Of all preliminary rulings on the Unfair Contract Terms Directive (93/13/EEC) in the EUR-Lex database, more than one-third concern questions to the EU Court of Justice from Spanish (civil) courts. The first - Océano (C-240/98) - has become a landmark decision in consumer law. Yet the highest civil court in Spain, the Tribunal Supremo, had never referred a case to the CJEU until last year.
In February 2017, the TS made two preliminary references, one on terms allowing for accelerated payment (vencimiento anticipado; C-70/17) and one on clauses containing default interest rates (interés de demora; C-94/17) that are disproportionally high.

Yesterday Advocate General Wahl published his Opinion in the latter case, which has been joined with another Spanish case on the assignment and purchase of consumer debts (C-96/16).

The joined cases both pertain to (unsecured) consumer credit agreements. In C-94/17 (Escobedo Cortés), the consumers involved had started proceedings against Banco de Sabadell and alleged that a default interest of 25% was excessively high compared to the ordinary interest rate of 5,5%, and therefore unfair. In C-96/16, the default interests at issue were 18,50% respectively 23,70% versus ordinary interest rates of 8,50% respectively 11,20%. The bank in question, Banco Santander, had claimed accelerated payment and requested enforcement of the debt. It subsequently assigned the debt to a third party, which then asked to take over the bank's position in the enforcement proceedings. [N.B. It is becoming increasingly difficult to refer to CJEU cases on the basis of party names; this case could be called Banco Santander II.] The referring court doubted whether the consumer-debtors should not have been given an opportunity to purchase the debt themselves, so that it would be extinguished. It also wondered whether the case law of the Tribunal Supremo on default interest clauses was compatible with EU law. According to this (national) case law, a default interest clause that exceeds the ordinary interest rate by more than 2 points is unfair and thus invalid. While the additional charge is eliminated, ordinary interest continues to accrue until the debt has been paid in full. 

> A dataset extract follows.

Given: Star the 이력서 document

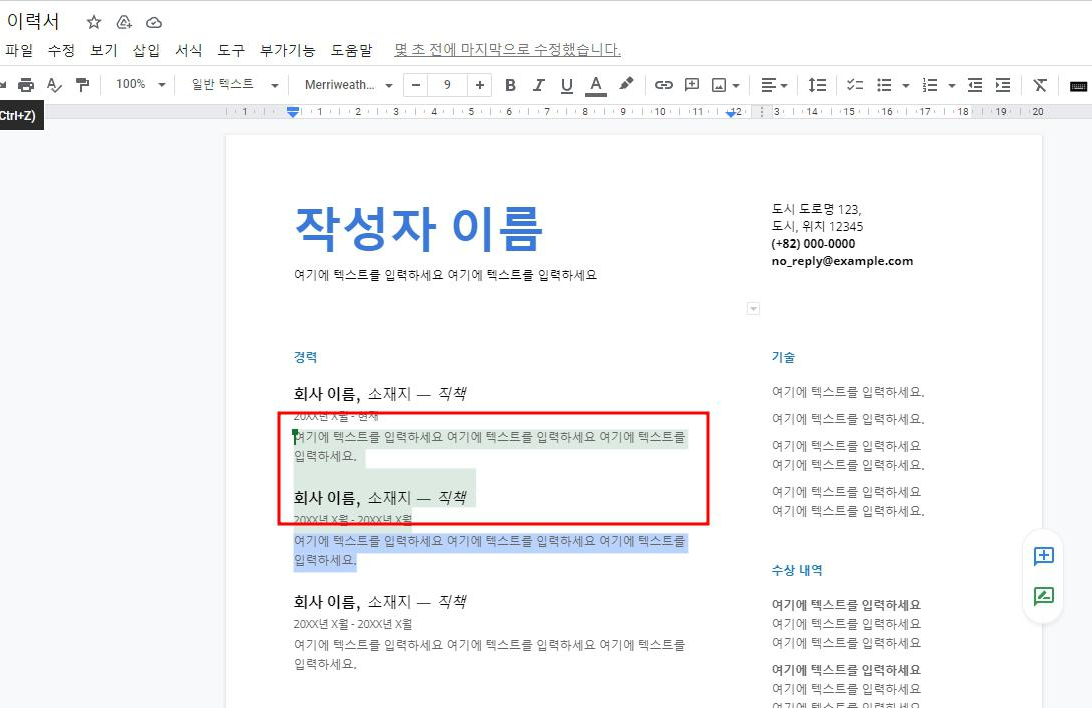Looking at the screenshot, I should click(x=92, y=21).
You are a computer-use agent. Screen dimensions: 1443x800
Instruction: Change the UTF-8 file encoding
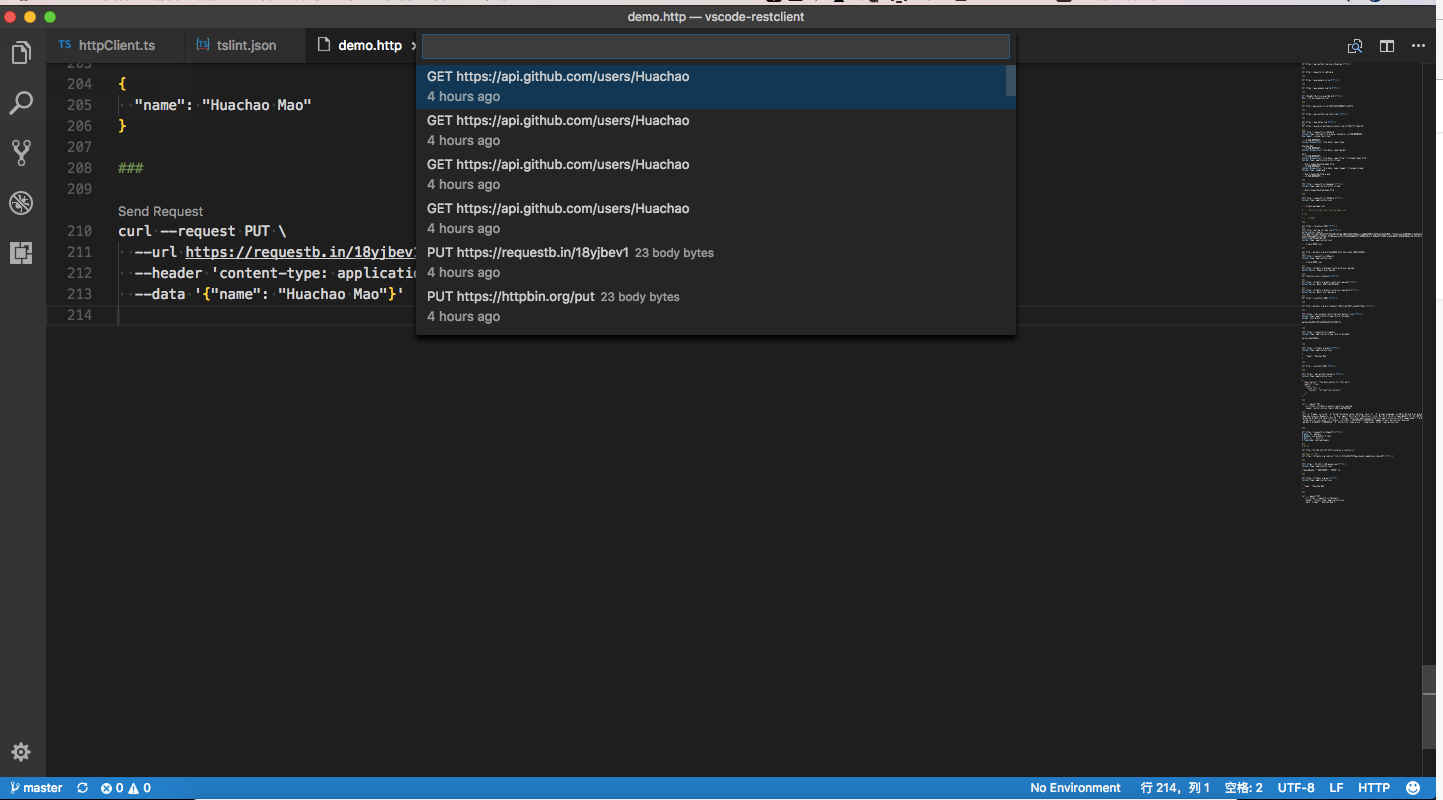point(1296,788)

AG Wahl divides his Opinion in three parts, regarding 1) the purchase and assignment of the debt, 2) the judge-made rule on the unfairness of default interest clauses, and 3) the consequences for, in particular, ordinary interest. 

"Not sure if debt owns me or I own debt..." 
As regards the first part, Wahl finds that the Directive is not applicable to an assignment between two professional parties, in this case: Banco Santander and a third party. Pursuant to the Annex (sub p) to the Directive, terms giving the trader the possibility of transferring his rights and obligations under the contract may be considered as unfair where they reduce the guarantees for the consumer, without her consent. In Wahl's view, however, the case did not concern a term in a consumer contract and besides, the assignment did not change the consumers' contractual position. Consumer protection may become an issue in the relation between the new creditor and the consumers involved, but it is not (yet) a problem now. This - again - shows the limits of what the Directive can do.

Still, the referring court's doubts reveal an underlying issue with the 'commodification' of consumer debts. A third party may acquire the debt for a fraction of its value and then make a profit at the expense of the consumer. From that perspective, the question whether the consumer should not be able to acquire the debt (instead of a commercial investor) is not so strange. Moreover, it is questionable whether the assignment does not have any impact on the consumer's position at all. There is no guarantee that the third party who has acquired the debt operates according to the same standards (duty of care) as the bank that provided the loan.  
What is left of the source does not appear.